* Task to complete: From the listing below, reproduce word for word the part that opens with the line containing "Cosa NON fare" and closes with the line containing "noteikumi (470, 1085)"; reproduce nothing else.

= = = = =

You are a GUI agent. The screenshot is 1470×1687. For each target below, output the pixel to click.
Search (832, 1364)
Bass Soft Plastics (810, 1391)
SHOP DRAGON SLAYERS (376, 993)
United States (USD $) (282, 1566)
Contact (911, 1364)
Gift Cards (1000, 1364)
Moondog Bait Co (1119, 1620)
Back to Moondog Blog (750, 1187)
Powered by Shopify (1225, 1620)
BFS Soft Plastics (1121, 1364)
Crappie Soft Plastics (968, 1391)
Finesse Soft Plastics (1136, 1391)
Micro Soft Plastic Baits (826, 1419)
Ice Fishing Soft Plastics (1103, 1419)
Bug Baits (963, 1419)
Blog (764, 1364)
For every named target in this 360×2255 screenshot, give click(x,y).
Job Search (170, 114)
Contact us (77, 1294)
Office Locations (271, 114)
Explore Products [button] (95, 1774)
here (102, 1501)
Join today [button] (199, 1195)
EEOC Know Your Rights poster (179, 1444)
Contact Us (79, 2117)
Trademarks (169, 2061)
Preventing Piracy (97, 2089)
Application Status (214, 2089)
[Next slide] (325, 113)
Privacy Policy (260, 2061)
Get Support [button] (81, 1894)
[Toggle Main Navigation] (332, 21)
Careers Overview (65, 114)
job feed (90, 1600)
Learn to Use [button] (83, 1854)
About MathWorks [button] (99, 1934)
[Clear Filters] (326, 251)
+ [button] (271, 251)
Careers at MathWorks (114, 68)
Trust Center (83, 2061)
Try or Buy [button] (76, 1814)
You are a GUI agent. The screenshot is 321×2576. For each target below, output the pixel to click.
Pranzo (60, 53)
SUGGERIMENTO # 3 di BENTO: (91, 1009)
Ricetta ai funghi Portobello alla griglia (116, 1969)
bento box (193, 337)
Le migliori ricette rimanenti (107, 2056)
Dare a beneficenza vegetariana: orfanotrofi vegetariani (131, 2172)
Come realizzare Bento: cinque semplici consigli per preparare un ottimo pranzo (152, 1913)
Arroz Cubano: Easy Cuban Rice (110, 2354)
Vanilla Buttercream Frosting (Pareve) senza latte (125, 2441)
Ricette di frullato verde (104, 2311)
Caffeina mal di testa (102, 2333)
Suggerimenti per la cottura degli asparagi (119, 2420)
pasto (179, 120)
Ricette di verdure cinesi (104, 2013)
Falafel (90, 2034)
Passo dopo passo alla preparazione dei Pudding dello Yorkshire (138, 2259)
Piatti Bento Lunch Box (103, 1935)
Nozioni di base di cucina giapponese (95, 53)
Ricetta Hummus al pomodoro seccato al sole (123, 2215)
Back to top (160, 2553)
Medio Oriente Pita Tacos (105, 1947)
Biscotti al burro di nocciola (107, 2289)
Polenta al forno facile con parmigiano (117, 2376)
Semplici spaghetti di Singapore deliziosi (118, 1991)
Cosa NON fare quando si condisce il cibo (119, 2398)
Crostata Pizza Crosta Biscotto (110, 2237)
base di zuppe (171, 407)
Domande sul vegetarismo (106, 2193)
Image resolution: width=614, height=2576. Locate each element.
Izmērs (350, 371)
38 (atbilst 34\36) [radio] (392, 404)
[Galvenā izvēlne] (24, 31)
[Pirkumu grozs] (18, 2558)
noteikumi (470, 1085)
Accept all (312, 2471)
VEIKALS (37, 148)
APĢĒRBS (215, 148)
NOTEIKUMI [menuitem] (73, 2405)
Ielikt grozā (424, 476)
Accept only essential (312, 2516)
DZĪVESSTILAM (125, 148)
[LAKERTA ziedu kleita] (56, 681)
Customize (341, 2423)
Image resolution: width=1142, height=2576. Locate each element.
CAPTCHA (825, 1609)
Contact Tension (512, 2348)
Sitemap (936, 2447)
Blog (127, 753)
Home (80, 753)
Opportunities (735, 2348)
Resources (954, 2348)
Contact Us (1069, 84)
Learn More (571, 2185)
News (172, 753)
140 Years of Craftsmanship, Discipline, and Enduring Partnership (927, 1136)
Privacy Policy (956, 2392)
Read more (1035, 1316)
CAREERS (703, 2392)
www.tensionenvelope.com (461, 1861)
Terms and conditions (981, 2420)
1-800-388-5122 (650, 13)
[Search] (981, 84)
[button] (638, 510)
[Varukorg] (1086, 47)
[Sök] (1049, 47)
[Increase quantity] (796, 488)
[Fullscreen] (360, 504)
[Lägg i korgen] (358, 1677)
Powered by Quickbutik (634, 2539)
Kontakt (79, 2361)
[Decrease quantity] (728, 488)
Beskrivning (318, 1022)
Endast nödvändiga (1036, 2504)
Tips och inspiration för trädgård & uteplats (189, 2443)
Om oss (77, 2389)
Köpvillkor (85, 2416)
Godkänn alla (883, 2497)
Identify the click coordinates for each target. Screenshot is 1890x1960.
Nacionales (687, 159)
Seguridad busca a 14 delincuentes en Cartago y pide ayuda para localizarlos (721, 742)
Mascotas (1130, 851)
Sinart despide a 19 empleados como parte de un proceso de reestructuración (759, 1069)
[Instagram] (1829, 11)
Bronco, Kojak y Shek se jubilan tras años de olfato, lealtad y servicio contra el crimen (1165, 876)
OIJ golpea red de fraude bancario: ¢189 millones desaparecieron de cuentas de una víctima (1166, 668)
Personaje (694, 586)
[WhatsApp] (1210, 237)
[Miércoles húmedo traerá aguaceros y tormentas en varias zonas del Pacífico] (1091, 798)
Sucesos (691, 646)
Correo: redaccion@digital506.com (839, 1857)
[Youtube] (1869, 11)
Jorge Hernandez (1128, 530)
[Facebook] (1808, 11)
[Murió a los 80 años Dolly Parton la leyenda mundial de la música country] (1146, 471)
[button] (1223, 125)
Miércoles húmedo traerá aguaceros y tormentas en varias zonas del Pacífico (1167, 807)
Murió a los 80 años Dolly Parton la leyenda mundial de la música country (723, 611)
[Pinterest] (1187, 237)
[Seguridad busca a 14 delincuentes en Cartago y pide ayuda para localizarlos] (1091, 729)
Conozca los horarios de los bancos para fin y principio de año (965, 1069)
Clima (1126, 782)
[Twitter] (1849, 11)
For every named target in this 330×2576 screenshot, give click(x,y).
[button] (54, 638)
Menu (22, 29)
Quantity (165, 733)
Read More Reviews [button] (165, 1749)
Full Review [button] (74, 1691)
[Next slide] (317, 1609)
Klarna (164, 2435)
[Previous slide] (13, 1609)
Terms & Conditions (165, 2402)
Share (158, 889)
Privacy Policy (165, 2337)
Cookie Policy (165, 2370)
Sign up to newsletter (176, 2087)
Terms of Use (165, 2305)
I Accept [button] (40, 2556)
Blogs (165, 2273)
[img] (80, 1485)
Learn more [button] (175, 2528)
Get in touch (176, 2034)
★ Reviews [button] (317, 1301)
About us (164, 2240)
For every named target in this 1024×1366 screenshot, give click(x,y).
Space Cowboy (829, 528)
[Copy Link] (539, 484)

= = = = =

* Your response:
Cosa NON fare quando si condisce il cibo (119, 2398)
Crostata Pizza Crosta Biscotto (110, 2237)
base di zuppe (171, 407)
Domande sul vegetarismo (106, 2193)
Image resolution: width=614, height=2576. Locate each element.
Izmērs (350, 371)
38 (atbilst 34\36) [radio] (392, 404)
[Galvenā izvēlne] (24, 31)
[Pirkumu grozs] (18, 2558)
noteikumi (470, 1085)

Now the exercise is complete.